Choosing Wisely:

Avoid the routine use of ultrasound in evaluating clinically apparent inguinal hernia.

Rationale and Comments: The diagnosis of, and subsequent treatment decisions for, palpable abdominal wall hernias are reliably made by patient history and physical examination alone. While the use of ultrasonography has been shown to be of some benefit in the diagnosis of occult hernias, there is no place for its routine use in the setting of a clearly palpable defect, as it only adds unnecessary cost and treatment delay with no useful contribution to definitive surgical care.
Sponsoring Organizations:
  • Society of American Gastrointestinal and Endoscopic Surgeons
  • Sources:
  • Society of American Gastrointestinal and Endoscopic Surgeons guideline
  • Disciplines:
  • Surgical
  • References: • SAGES guideline for laparoscopic ventral hernia repair. Available at: https://www.sages.org/publications/guidelines/guidelines-for-laparoscopic-ventral-hernia-repair/.

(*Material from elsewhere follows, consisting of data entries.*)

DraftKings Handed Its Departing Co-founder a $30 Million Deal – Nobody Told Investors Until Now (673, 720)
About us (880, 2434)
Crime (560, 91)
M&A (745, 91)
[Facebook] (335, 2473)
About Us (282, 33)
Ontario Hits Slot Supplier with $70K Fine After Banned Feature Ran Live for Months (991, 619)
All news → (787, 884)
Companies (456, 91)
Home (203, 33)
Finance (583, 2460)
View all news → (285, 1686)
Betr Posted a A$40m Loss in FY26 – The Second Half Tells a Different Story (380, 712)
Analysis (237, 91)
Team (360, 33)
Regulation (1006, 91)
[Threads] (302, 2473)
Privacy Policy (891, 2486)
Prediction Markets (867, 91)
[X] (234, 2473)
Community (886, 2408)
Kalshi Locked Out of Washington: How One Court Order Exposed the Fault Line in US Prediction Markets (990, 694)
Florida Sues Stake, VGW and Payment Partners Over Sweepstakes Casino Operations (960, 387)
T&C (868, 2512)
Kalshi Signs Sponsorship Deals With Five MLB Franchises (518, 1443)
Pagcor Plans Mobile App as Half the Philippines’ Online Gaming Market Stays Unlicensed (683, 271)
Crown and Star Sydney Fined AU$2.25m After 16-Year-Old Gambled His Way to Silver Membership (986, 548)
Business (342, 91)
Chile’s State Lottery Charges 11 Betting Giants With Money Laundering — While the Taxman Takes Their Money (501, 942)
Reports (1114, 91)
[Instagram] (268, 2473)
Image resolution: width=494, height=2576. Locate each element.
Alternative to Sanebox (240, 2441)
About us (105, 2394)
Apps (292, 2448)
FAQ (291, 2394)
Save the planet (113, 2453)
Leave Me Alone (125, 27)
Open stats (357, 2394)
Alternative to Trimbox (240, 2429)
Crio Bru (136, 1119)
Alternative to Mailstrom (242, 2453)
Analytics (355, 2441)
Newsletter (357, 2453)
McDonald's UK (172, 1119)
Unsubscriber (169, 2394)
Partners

    • Matthews RD, Neumayer L. Inguinal hernia in the 21st century: an evidence-based review. Curr Probl Surg. 2008 Apr. 45(4):261-312.
    • Robinson A, Light D, Kasim A, Nice C. A systematic review and meta-analysis of the role of radiology in the diagnosis of occult inguinal hernia. Surg Endosc. 2013 Jan;27(1):11-8.
    • Miller J, Cho J, Michael MJ, Saouaf R, Towfigh S. Role of imaging in the diagnosis of occult hernias. JAMA Surg. 2014 Oct;149(10):1077-80.